Written exercise: Render the data below as a numbered list, starting at the line containing "Task: Hide the 사각형 1 layer" and continuing through the final line, and leave out blank lines and pictures.

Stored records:
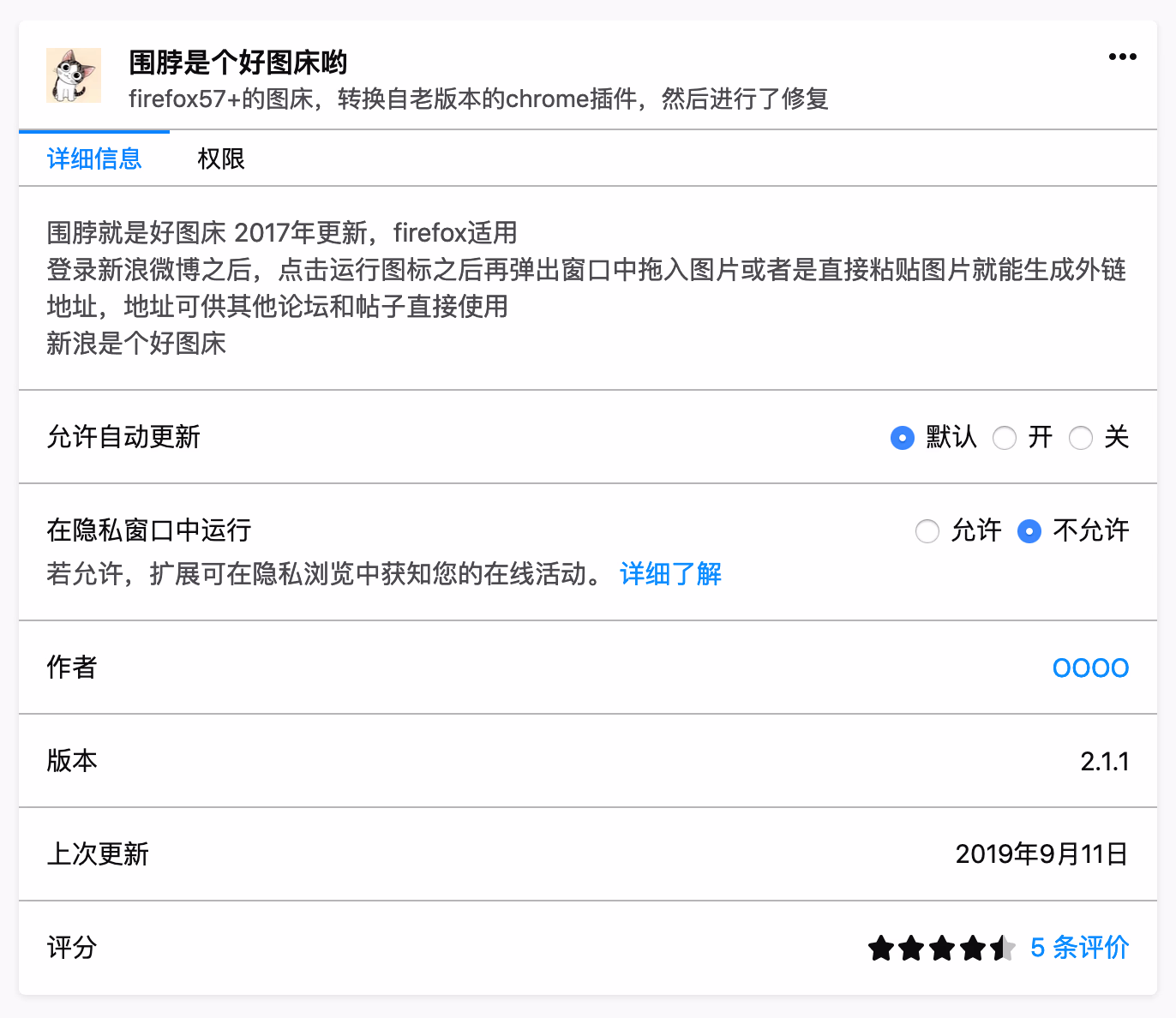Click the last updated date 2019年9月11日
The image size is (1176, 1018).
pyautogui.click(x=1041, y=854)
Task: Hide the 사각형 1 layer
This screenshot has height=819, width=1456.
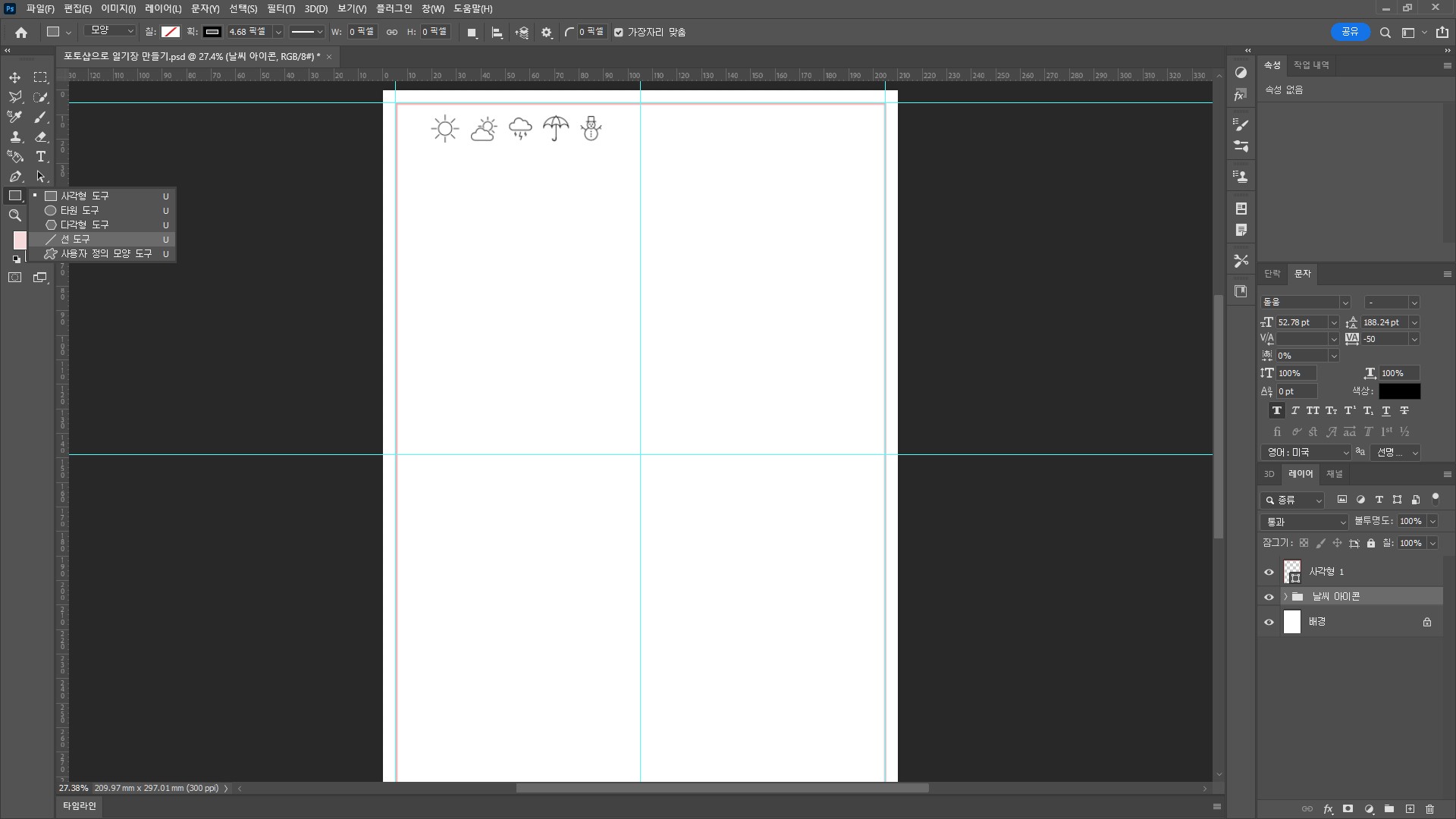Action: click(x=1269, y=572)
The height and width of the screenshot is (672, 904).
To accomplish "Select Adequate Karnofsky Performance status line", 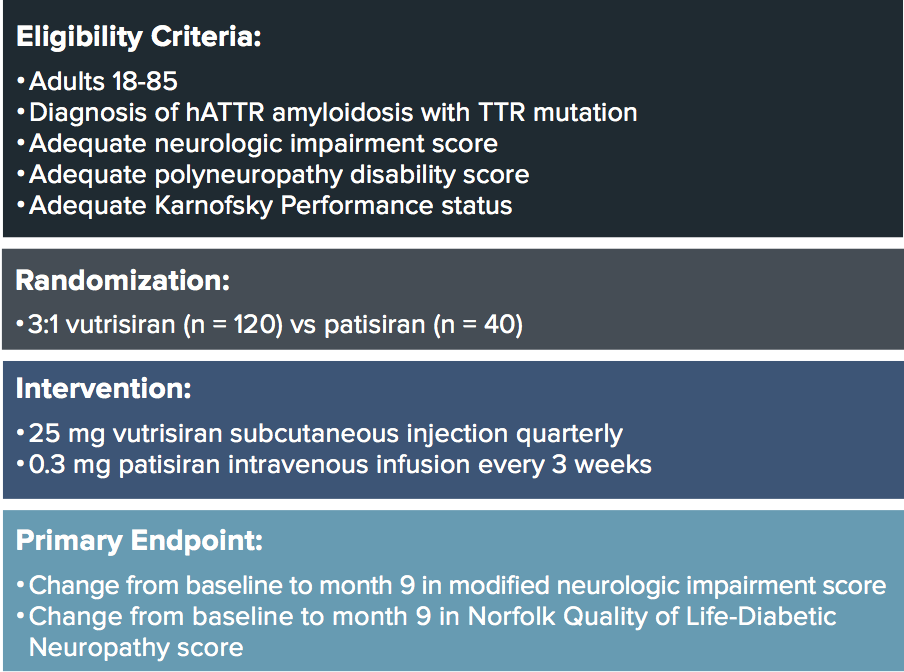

Task output:
1. Task: Hide the 사각형 1 layer
2. This screenshot has height=819, width=1456.
3. Action: click(x=1269, y=572)
4. The height and width of the screenshot is (672, 904).
5. To accomplish "Select Adequate Karnofsky Performance status line", 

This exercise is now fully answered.